- [Exercise]
Copy exactly the last part of the listing below, beginning at the line that contains "Select the Text Mode tool" and including the final line.

# # #

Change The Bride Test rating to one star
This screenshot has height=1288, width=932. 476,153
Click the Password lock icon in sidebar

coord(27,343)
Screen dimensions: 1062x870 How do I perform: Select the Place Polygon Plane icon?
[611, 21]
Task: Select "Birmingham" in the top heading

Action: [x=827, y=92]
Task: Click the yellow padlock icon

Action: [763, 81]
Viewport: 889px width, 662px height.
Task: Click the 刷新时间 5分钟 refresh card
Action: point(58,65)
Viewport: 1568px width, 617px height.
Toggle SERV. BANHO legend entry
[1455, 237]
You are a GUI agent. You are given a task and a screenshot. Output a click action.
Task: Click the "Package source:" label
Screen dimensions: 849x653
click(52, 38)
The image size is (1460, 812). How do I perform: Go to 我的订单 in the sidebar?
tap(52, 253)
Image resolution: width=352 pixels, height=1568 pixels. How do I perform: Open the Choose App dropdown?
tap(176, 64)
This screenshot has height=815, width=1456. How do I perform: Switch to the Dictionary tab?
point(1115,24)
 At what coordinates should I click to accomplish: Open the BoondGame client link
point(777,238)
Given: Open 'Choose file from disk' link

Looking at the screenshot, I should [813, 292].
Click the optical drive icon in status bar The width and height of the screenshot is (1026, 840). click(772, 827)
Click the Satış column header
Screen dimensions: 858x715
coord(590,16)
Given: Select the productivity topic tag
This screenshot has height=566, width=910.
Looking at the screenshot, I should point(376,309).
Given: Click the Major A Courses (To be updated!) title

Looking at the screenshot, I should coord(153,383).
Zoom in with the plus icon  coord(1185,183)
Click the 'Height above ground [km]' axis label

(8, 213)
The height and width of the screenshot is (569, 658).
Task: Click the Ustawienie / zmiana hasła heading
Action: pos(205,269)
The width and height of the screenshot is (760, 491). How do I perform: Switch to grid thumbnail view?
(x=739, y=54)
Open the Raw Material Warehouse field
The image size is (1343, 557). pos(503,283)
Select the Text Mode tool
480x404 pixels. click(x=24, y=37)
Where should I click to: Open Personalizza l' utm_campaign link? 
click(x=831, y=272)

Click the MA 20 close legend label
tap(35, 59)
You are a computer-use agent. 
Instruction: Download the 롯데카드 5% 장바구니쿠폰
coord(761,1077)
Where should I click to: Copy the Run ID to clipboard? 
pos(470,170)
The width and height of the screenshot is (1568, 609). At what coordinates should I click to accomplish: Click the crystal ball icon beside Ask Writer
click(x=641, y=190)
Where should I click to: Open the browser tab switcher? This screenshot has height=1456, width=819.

# # #

- [Response box]
Select the Text Mode tool
480x404 pixels. click(x=24, y=37)
Where should I click to: Open Personalizza l' utm_campaign link? 
click(x=831, y=272)

Click the MA 20 close legend label
tap(35, 59)
You are a computer-use agent. 
Instruction: Download the 롯데카드 5% 장바구니쿠폰
coord(761,1077)
Where should I click to: Copy the Run ID to clipboard? 
pos(470,170)
The width and height of the screenshot is (1568, 609). At what coordinates should I click to accomplish: Click the crystal ball icon beside Ask Writer
click(x=641, y=190)
Where should I click to: Open the browser tab switcher? This screenshot has height=1456, width=819.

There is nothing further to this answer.